The speech took a sharper turn as Bass addressed federal immigration enforcement actions in Los Angeles, using some of her strongest language of the afternoon to condemn ongoing raids and what she described as their human toll.
“Staying silent or minimizing what is happening is not an option,” she said. “This Administration does not care about safety. They do not care about order. And they certainly don’t care about the law.”
Bass cited several individuals who were killed during federal enforcement operations, including Keith Porter, Renée Nicole Good and Alex Pretti, arguing the deaths underscored the consequences of continued raids in and beyond Los Angeles.
“This senseless death, lawnessness, and violence must end. And so must the presence of ICE in Los Angeles,” she said.
This comment landed with the roomful of attendees rising to their feet in resounding applause.
Bass has repeatedly clashed with federal officials over immigration enforcement, positioning Los Angeles as a sanctuary city and framing opposition to ICE raids as both a moral stance and a matter of public safety. During the speech, she cast the issue as part of Los Angeles’ broader political identity, saying the city has a long history of organizing and protesting in defense of immigrants and others she described as being targeted by federal policies.
“We always stand up for our people, on the same moral high grounds as those who came before us,” she said. “We protest for what is right—peacefully and nonviolently. We stand up for everyone who calls this city home. No amount of intimidation, bullying or oppression from Washington will ever change that.”
Political analysts said the early timing of the address appeared designed to set the tone for the year and allow Bass to define her priorities ahead of the campaign season, months before many of her challengers have fully rolled out their platforms.
Zev Yaroslavsky, a longtime political analyst and former county supervisor, called the address “a very good speech,” saying Bass leaned into her strengths and emphasized forward-looking themes typical of re-election campaigns.

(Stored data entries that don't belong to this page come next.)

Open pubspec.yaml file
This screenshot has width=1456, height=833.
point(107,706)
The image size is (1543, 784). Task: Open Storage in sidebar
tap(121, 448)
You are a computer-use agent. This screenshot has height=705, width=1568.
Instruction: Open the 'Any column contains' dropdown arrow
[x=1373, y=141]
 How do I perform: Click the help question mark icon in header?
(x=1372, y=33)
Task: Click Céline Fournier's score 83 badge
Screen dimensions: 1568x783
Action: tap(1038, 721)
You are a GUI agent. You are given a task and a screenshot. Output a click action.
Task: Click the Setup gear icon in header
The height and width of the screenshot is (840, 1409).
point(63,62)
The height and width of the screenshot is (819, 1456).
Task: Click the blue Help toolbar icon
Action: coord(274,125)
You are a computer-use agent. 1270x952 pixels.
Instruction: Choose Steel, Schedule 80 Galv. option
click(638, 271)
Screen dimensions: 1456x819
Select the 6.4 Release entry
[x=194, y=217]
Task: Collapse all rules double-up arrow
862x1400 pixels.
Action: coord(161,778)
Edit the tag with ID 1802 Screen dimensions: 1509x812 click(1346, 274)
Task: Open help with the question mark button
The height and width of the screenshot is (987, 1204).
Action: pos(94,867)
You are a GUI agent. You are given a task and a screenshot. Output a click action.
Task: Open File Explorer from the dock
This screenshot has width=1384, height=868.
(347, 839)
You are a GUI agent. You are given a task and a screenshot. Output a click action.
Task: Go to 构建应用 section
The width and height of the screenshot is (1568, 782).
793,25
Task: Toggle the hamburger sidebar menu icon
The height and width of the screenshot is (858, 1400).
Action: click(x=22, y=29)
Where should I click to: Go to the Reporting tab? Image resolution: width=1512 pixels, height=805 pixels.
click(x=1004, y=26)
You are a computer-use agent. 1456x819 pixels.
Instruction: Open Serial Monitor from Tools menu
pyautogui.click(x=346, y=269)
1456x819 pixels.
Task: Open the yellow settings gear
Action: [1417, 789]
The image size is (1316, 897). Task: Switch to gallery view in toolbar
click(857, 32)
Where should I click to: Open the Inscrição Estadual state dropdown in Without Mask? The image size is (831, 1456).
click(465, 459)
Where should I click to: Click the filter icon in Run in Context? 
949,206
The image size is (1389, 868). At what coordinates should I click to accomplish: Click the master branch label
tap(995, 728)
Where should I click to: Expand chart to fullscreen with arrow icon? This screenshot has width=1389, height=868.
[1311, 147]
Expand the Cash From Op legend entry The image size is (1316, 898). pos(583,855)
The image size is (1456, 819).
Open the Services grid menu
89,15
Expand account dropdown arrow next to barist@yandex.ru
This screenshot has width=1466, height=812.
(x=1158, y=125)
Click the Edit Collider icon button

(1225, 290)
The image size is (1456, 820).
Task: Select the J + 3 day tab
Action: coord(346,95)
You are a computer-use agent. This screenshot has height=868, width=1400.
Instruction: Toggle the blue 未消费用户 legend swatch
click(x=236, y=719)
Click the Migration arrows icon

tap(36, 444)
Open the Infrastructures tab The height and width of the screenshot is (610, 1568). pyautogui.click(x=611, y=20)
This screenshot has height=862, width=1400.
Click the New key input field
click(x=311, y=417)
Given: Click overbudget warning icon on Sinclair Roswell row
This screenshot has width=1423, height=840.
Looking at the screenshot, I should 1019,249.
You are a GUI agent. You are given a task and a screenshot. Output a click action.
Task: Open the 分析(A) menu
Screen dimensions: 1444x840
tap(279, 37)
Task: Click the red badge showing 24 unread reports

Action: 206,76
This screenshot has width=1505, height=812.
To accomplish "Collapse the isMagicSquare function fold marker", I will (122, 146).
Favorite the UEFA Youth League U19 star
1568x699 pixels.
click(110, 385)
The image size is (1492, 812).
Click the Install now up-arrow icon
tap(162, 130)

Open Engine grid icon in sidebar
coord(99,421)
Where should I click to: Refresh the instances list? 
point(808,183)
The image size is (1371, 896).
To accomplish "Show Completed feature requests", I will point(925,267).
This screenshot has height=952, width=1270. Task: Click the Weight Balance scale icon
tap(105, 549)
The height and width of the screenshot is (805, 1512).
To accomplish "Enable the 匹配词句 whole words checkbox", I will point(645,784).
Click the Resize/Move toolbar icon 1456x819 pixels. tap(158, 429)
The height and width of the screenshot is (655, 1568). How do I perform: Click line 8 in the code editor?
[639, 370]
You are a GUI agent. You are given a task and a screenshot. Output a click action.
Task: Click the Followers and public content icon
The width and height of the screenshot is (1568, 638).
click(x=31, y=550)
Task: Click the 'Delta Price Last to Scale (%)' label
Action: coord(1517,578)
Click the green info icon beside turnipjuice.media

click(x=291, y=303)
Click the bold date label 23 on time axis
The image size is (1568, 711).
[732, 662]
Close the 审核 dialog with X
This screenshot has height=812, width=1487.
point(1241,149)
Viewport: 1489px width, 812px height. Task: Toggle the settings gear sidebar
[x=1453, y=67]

“What most politicians do when they are running for reelection is they don’t look back exclusively, but they look forward, and I think she played to her strong suits,” Yaroslavsky said, pointing in particular to immigration and ICE.
Yaroslavsky said he did not view the timing as accidental, noting that the address coincided with the opening of the filing period for the mayoral race.
“I don’t think that was an accident,” he said. “I think she wanted to define her message, her objectives, her aspirations, before everybody else tries to define her themselves.”
Others were more critical. Mihran Kalaydjian, president of the Winnetka Neighborhood Council, said the speech focused too heavily on narrative and global events while overlooking what he described as basic needs facing many Angelenos.
“Many in the room, and other residents dealing with homelessness, public safety, infrastructure decay, and the street conditions, felt sidelined,” he said.